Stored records
_ _ _ _ _ _ _

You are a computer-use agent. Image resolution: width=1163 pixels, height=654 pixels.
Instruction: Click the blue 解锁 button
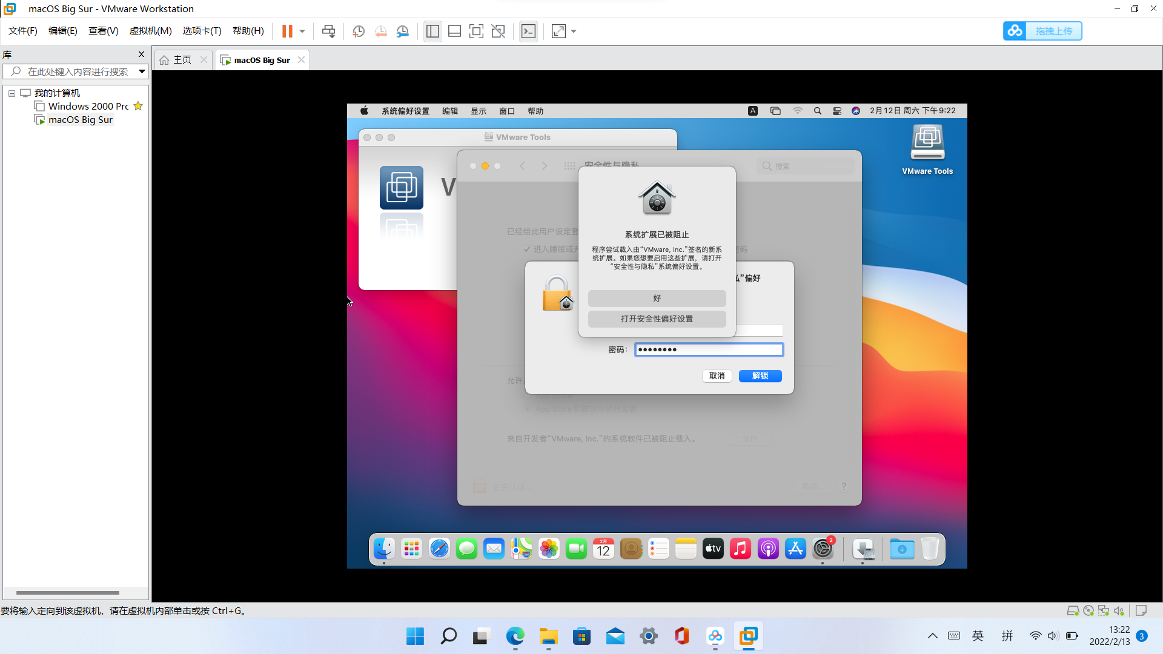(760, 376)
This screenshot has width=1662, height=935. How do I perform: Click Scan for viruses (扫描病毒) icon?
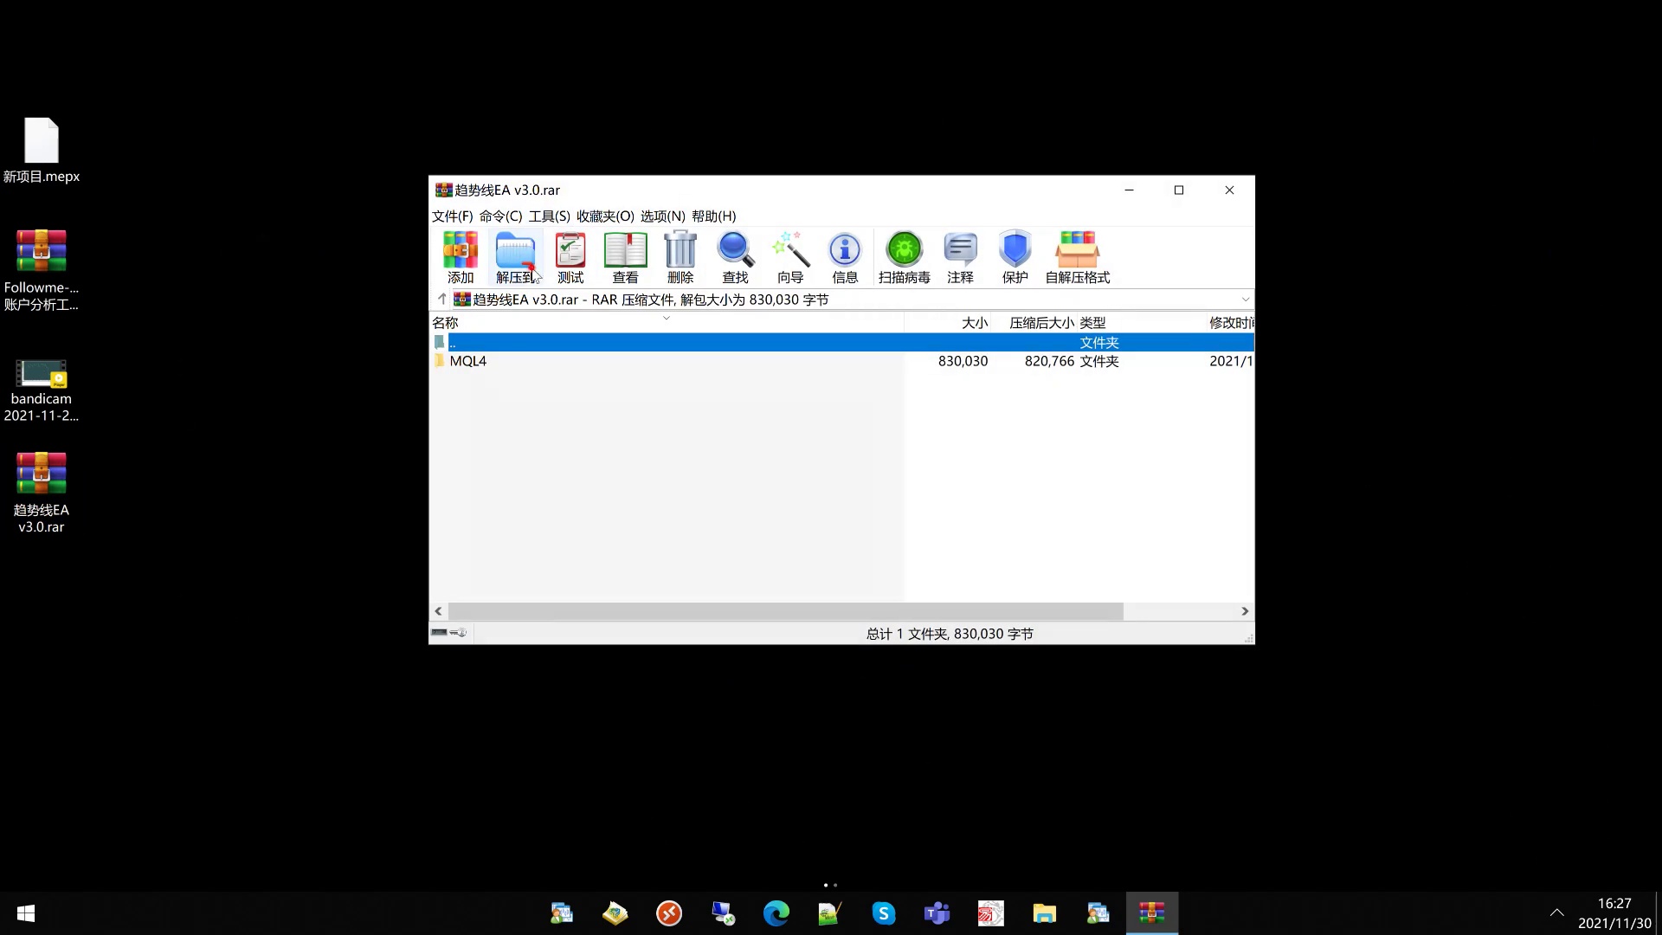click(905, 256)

_ _ _ _ _ _ _

*Work instructions:* Output all the records above exactly, but without their images.

*Response box:*
You are a computer-use agent. Image resolution: width=1163 pixels, height=654 pixels.
Instruction: Click the blue 解锁 button
(760, 376)
This screenshot has width=1662, height=935. How do I perform: Click Scan for viruses (扫描病毒) icon?
click(905, 256)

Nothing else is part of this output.